Some things about the original Blade Runner that deserve some speculation and discussion:

No one ever really talks about why the Voight-Kampff Test is the way that it is.  Consider that it's a series of questions -- impossible questions with impossible answers.  And that the point of the test isn't even related to the questions or the answers, but about having empathy -- as long as that empathy is for the right things, the things that society approves of as "human".  If you don't have empathy for the right things, the penalty is death.

There is a moment where Deckard hesitates before he fires as he chases Zhora.  In that moment, he has a decision to make: Should he fire into a crowd of innocent people to "retire" someone who isn't really a person?  That hesitation speaks volumes -- about the society, about Deckard, and about the choices we all make when it comes to how we treat the marginalized.

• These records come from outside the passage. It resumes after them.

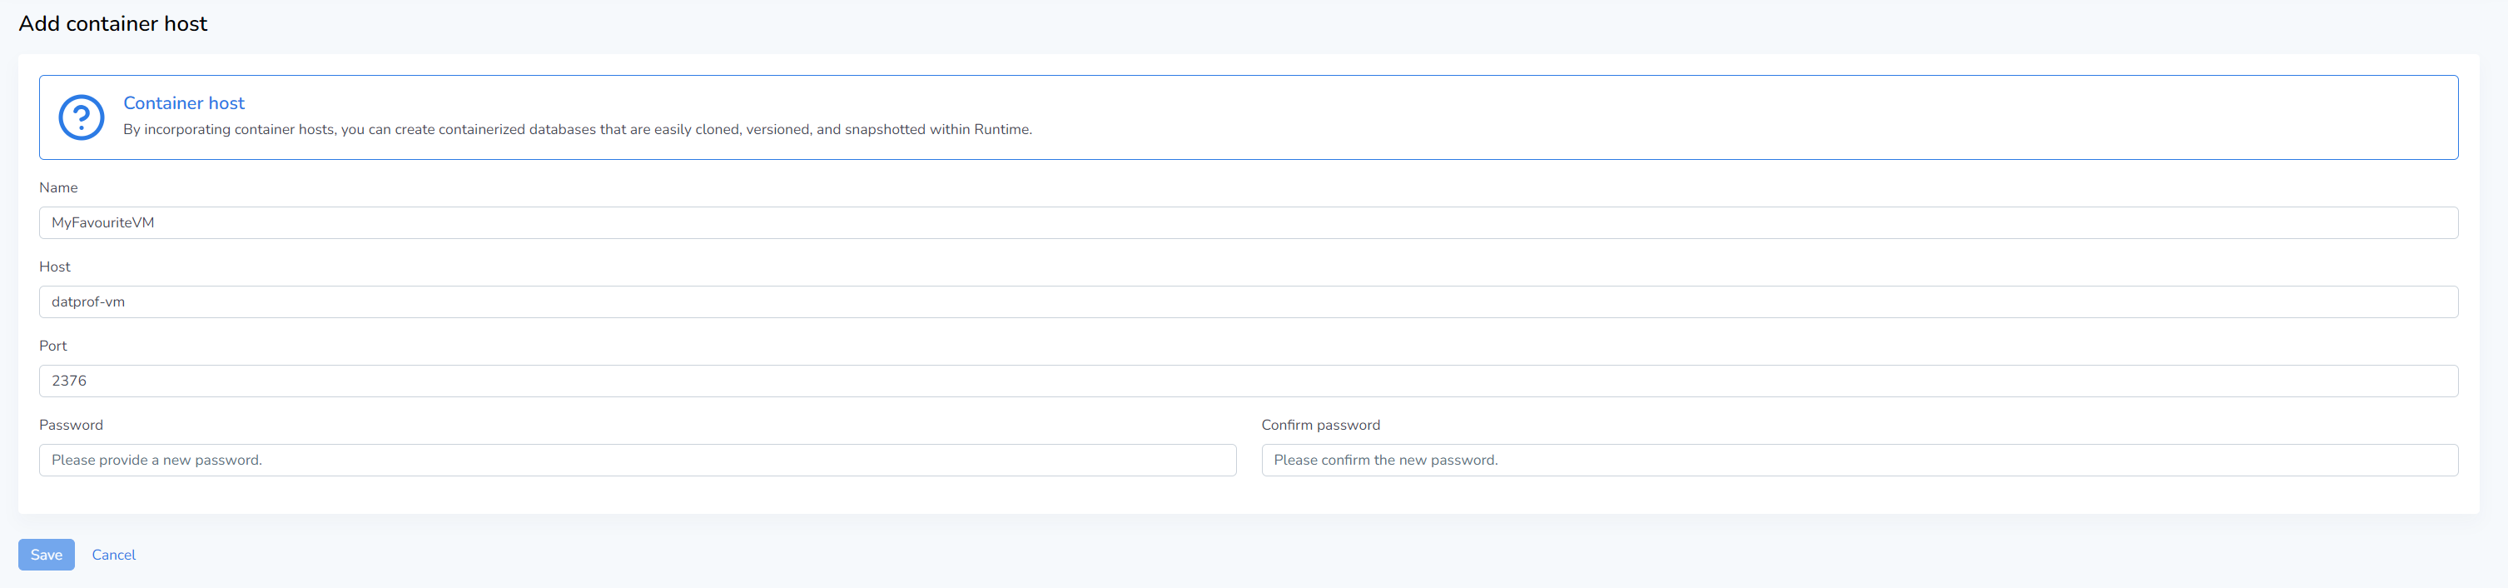Focus the Host input field
The image size is (2508, 588).
[1248, 302]
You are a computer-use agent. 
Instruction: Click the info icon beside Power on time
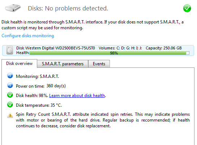pyautogui.click(x=10, y=85)
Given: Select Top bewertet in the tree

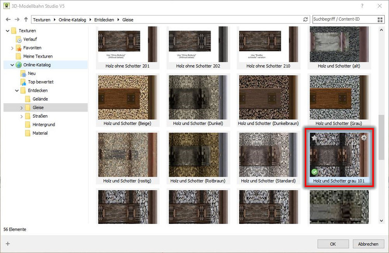Looking at the screenshot, I should (40, 82).
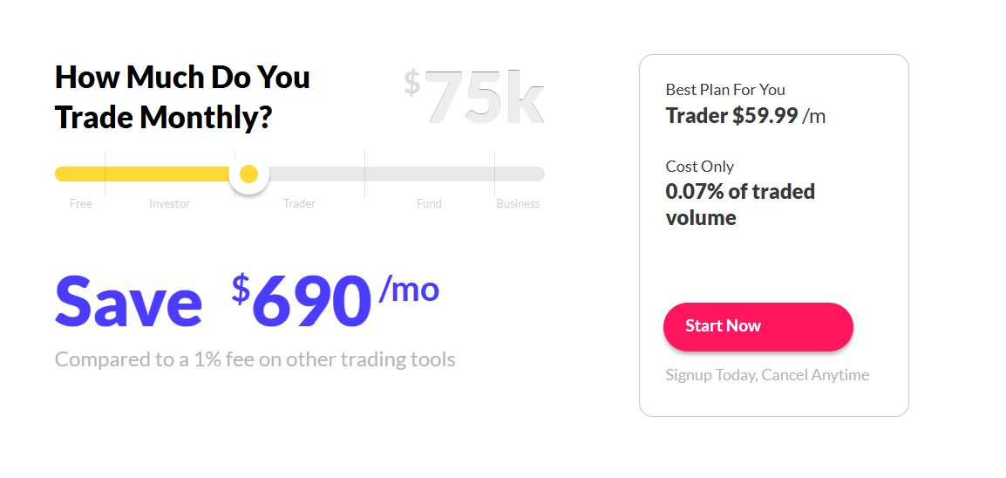1006x478 pixels.
Task: Click the 'How Much Do You Trade Monthly?' heading
Action: pos(182,97)
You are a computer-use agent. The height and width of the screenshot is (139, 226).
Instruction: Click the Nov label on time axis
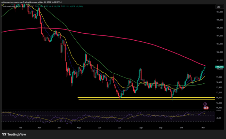tap(203, 128)
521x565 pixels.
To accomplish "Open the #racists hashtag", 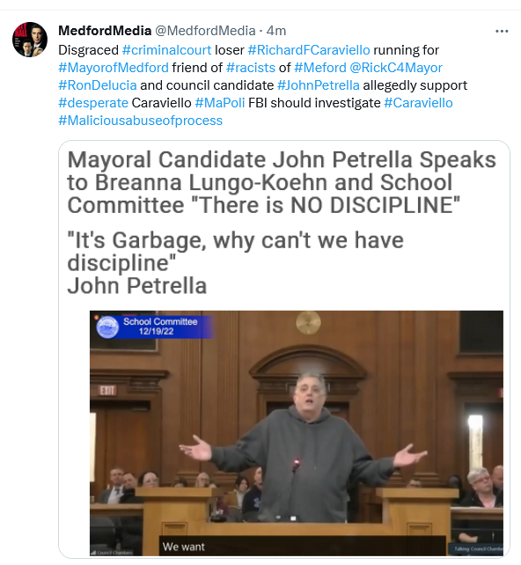I will tap(251, 68).
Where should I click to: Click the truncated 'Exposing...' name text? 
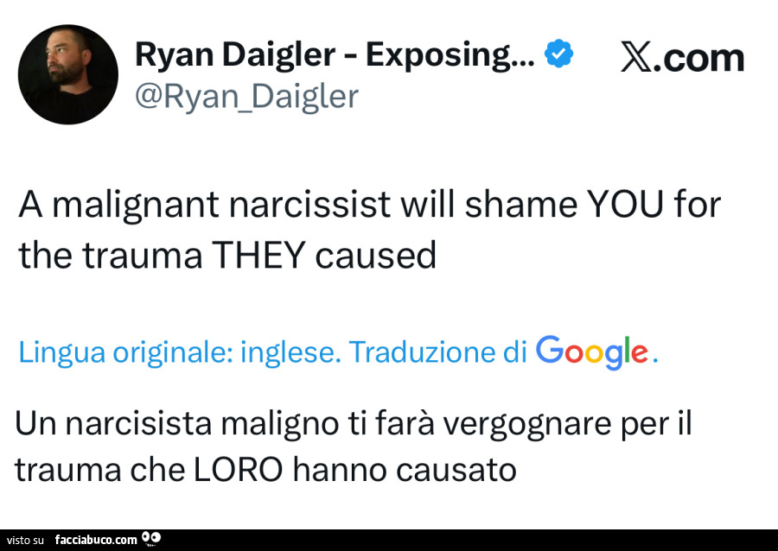pyautogui.click(x=450, y=55)
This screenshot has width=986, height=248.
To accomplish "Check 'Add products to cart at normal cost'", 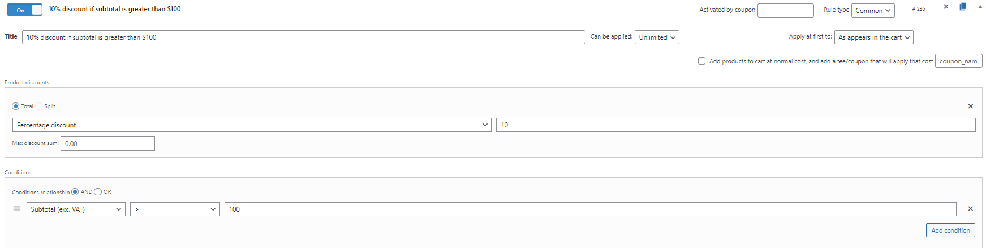I will 701,61.
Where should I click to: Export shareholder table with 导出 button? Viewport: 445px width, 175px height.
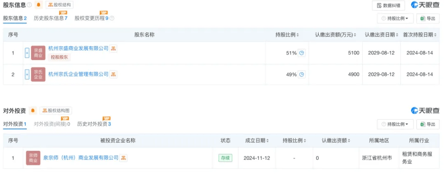(428, 19)
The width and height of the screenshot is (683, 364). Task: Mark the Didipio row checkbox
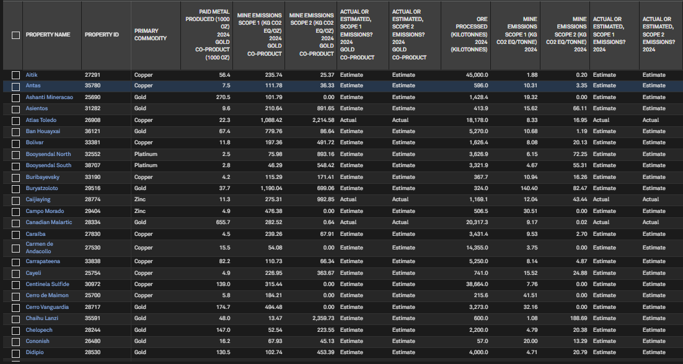coord(15,353)
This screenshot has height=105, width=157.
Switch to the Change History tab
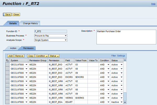(x=30, y=23)
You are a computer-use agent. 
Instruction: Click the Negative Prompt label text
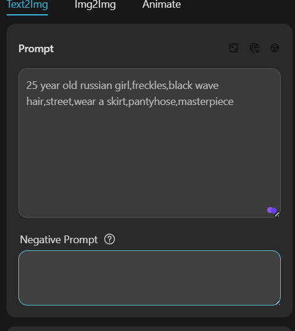(x=59, y=240)
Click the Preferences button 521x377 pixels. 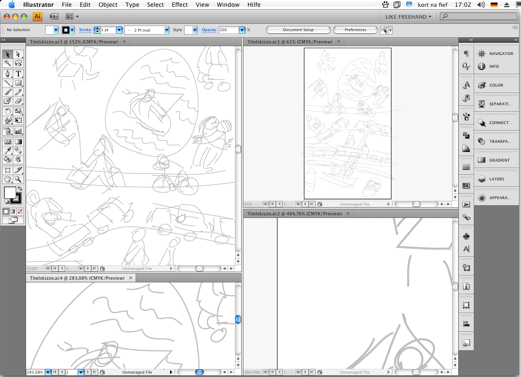pos(355,30)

After all, the only reason replicants get killed in this society is because they're seeking free lives.  It's unstated, but clear, that society considers this to be their fault.  The blade runners are merely doing their job in chasing them down and "retiring" them.  Remember: It is important to have empathy for the right things.

Before Deckard makes Rachael his equal by running off with her (and putting them both into the same predicament), he tries to ensure her safety by keeping her for himself(*).  Society tends to treat its underclasses this way, too -- assuring them that the only way to continue their existence is to find a place under the protective wing of one of the powerful.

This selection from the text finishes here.